Local pharmacists and doctors are also seeing a spike in respiratory illnesses such as sinus infections and a severe type of the common cold.
“Just the simple cold, most people don’t get a lot of fever, chills, muscle pain. We are talking about high fever and feeling really sick,” said Dr. Jing Jin with Doctors Express.
Over-the-counter medications are the best remedy for the cold. Ostroms Pharmacy in Kenmore has no shortage of them, but it’s the flu shots flying off the shelves.
“We’ve been out and had to order a couple of times,” said Peterson.
Ostroms says they are getting five times as many people coming in for flu shots this year compared to last.

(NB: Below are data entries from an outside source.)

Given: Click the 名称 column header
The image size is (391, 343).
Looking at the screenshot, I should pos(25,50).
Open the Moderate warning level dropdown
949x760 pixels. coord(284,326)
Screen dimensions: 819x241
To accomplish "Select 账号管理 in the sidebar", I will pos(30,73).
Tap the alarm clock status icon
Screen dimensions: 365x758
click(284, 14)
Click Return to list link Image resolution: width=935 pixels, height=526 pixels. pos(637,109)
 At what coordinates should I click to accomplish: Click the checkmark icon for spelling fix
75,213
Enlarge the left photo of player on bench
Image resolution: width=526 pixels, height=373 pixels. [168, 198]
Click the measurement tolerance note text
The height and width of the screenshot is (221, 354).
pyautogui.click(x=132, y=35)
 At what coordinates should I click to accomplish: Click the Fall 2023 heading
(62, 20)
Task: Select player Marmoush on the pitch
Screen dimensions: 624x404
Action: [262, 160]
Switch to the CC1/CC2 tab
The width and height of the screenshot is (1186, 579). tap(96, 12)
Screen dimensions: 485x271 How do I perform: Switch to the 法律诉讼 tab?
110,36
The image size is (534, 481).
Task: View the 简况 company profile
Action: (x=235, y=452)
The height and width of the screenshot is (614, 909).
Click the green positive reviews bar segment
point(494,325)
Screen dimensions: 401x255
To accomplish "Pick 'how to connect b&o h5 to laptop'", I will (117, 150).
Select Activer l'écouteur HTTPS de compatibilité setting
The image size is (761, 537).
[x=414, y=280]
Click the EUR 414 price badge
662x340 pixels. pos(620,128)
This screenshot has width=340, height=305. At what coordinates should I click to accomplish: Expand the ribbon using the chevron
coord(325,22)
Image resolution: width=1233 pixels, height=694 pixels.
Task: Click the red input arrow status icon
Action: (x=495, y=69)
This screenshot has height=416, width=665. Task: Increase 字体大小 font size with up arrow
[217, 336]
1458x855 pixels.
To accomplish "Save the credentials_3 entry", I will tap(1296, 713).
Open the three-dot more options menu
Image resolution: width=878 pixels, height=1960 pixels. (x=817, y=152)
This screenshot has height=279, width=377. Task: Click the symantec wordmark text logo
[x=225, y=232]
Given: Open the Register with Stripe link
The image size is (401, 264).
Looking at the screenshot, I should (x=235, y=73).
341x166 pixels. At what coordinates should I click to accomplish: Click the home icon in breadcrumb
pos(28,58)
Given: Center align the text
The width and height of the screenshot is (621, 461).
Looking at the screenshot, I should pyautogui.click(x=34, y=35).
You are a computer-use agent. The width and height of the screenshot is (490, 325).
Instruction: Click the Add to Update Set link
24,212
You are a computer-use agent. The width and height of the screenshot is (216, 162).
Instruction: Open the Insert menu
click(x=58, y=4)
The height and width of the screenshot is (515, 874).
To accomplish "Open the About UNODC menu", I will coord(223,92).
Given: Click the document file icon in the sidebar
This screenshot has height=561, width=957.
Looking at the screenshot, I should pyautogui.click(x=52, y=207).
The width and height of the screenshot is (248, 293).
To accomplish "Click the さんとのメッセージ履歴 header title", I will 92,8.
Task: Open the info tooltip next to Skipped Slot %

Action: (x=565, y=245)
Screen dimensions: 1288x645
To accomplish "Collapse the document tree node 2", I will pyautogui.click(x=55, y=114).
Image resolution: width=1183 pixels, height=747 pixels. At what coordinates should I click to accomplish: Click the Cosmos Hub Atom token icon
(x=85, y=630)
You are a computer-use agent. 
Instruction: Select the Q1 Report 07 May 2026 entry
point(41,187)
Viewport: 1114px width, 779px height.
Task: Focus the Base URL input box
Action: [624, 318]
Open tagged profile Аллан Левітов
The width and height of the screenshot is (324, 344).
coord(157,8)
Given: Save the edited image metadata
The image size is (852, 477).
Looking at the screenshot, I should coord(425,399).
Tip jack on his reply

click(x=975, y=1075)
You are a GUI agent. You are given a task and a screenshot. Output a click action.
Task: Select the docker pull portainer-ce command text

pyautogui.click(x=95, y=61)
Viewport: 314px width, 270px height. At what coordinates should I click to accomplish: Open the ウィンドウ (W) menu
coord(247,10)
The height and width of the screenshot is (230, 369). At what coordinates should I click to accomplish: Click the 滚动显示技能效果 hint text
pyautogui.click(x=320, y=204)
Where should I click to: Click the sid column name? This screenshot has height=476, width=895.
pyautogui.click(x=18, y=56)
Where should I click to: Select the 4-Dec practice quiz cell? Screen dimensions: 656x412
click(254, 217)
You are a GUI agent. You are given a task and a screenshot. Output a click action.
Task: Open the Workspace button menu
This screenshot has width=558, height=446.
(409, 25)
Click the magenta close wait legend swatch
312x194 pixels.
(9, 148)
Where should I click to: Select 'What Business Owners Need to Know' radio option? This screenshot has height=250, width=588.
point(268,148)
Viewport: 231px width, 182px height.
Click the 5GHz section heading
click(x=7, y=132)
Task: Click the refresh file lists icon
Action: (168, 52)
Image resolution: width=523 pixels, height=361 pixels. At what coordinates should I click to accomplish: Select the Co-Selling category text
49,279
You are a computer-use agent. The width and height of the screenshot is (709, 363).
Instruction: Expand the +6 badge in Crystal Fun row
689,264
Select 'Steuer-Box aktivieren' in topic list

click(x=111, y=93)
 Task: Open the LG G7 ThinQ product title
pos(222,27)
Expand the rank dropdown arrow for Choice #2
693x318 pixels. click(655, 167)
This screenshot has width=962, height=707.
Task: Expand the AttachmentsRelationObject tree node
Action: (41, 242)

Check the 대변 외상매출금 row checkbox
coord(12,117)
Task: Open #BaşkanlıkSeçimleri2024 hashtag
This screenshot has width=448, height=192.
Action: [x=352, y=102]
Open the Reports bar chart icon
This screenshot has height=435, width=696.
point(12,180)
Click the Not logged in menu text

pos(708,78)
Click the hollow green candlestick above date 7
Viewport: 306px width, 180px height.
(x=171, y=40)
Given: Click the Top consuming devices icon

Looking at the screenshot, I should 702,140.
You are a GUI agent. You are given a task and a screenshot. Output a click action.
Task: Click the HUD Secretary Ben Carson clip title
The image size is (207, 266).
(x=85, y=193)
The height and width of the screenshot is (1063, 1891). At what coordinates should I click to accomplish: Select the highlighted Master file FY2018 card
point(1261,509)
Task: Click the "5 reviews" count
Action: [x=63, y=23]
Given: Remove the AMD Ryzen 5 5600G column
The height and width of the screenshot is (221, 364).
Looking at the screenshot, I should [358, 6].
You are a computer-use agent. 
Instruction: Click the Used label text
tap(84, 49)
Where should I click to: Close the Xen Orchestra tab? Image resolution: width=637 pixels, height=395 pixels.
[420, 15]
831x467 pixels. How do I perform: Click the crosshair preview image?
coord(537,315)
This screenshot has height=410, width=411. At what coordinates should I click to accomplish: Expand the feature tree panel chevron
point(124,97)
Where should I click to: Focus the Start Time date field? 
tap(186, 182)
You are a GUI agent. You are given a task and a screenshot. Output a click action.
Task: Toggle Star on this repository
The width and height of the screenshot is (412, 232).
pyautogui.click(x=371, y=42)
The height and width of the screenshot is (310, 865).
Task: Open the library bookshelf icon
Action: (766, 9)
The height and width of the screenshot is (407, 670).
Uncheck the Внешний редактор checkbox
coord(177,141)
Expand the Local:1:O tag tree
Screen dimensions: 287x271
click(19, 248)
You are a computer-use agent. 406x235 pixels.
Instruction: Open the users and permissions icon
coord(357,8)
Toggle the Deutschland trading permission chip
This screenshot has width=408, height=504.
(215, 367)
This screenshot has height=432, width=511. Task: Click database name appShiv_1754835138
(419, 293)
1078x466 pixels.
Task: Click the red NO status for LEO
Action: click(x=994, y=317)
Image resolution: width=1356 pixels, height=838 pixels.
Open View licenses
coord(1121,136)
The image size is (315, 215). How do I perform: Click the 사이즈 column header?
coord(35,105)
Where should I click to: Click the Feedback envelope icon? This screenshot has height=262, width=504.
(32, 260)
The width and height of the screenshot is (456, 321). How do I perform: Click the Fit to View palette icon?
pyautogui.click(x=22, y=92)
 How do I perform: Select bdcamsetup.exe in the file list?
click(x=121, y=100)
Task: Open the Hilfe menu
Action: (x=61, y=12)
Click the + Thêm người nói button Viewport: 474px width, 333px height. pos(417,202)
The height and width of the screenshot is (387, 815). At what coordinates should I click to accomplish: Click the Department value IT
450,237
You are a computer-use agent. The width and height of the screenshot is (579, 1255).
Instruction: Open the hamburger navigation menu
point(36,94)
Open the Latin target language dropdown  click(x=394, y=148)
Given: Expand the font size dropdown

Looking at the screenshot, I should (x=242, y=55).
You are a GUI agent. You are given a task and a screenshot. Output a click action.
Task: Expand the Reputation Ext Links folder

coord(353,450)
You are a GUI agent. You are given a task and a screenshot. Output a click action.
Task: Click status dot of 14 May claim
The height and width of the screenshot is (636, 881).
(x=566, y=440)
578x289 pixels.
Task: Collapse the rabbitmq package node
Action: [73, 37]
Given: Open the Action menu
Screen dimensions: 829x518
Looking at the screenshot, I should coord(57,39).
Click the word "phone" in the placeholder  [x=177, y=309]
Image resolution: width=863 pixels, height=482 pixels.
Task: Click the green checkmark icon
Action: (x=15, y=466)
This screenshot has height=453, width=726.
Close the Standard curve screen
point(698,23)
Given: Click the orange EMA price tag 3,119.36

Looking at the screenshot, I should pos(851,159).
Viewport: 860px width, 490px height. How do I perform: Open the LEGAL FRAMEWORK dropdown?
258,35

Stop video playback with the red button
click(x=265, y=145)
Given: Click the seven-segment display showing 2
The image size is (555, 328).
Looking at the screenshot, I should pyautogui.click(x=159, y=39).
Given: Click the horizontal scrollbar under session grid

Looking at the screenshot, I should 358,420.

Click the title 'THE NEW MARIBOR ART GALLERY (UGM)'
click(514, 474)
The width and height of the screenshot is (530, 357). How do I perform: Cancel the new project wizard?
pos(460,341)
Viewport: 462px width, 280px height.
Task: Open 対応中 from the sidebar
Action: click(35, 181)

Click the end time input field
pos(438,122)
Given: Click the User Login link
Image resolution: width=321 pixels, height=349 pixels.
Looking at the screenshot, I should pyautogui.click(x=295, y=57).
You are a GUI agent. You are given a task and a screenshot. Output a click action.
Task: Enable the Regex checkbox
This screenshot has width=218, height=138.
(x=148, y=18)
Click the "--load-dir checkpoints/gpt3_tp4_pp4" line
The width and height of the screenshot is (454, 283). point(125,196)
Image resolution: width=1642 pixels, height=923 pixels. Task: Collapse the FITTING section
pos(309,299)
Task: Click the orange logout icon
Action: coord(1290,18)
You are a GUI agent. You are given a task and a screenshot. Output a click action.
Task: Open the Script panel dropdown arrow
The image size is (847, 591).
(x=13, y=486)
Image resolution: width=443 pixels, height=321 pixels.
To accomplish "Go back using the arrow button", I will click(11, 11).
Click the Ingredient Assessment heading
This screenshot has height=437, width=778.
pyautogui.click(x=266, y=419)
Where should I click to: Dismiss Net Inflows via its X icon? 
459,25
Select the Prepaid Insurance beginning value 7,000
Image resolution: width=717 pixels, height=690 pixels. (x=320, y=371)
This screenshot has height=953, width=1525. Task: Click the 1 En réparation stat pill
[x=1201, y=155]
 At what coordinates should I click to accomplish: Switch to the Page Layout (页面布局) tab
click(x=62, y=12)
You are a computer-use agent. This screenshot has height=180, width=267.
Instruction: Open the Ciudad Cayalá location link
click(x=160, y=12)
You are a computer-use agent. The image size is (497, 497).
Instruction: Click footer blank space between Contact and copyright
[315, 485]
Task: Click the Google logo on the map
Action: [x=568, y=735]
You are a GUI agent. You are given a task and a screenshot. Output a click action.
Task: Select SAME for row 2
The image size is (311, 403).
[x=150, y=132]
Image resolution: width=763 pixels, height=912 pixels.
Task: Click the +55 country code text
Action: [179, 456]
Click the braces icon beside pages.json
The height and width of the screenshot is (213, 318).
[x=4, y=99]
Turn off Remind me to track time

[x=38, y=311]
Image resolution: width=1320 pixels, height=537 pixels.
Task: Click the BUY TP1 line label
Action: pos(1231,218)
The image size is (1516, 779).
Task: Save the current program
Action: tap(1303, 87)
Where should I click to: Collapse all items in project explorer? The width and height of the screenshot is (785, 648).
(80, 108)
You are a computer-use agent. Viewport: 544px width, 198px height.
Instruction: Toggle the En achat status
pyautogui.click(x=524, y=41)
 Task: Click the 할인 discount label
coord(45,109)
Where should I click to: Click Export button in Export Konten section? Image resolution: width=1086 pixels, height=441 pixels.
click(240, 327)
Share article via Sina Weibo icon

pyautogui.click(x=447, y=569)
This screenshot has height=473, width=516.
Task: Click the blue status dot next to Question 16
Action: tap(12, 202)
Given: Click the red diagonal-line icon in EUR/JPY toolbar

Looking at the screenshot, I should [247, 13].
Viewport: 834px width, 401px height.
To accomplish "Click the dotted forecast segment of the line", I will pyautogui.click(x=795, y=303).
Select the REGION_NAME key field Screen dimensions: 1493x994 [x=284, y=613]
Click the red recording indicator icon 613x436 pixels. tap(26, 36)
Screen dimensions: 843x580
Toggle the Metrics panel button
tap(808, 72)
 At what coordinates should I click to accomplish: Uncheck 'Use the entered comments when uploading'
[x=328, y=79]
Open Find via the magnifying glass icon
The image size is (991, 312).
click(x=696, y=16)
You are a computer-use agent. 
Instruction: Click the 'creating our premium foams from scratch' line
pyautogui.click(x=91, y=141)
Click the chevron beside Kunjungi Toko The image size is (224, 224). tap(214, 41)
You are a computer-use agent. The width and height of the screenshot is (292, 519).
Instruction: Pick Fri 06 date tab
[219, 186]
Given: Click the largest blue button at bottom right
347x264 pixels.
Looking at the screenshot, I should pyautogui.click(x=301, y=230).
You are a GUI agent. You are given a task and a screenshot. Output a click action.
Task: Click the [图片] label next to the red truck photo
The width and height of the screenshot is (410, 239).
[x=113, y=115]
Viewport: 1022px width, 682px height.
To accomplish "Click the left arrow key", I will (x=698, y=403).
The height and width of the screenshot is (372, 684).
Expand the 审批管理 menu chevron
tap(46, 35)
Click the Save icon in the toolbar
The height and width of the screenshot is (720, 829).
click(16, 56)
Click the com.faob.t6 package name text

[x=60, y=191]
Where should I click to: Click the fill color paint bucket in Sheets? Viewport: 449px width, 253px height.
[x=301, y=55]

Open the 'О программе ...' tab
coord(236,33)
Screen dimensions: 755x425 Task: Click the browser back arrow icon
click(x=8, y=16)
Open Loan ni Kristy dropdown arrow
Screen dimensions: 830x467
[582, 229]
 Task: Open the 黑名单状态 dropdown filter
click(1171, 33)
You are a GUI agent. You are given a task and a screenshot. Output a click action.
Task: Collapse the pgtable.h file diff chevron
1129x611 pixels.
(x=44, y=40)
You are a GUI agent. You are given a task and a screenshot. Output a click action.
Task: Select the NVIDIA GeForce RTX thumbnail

With the flu raging across 41 states and overwhelming hospitals, Washington is bracing for the worst.
“Just don’t go anywhere, and don’t do anything. Don’t talk to anybody,” joked Leslie Bachelor.
Doctors recommend that whether you are outside or inside, protect yourself, cover your coughs, and wash your hands.
Doctors say many healthy people can beat the flu on their own. But elderly people, children, pregnant women and others with health conditions should see a doctor.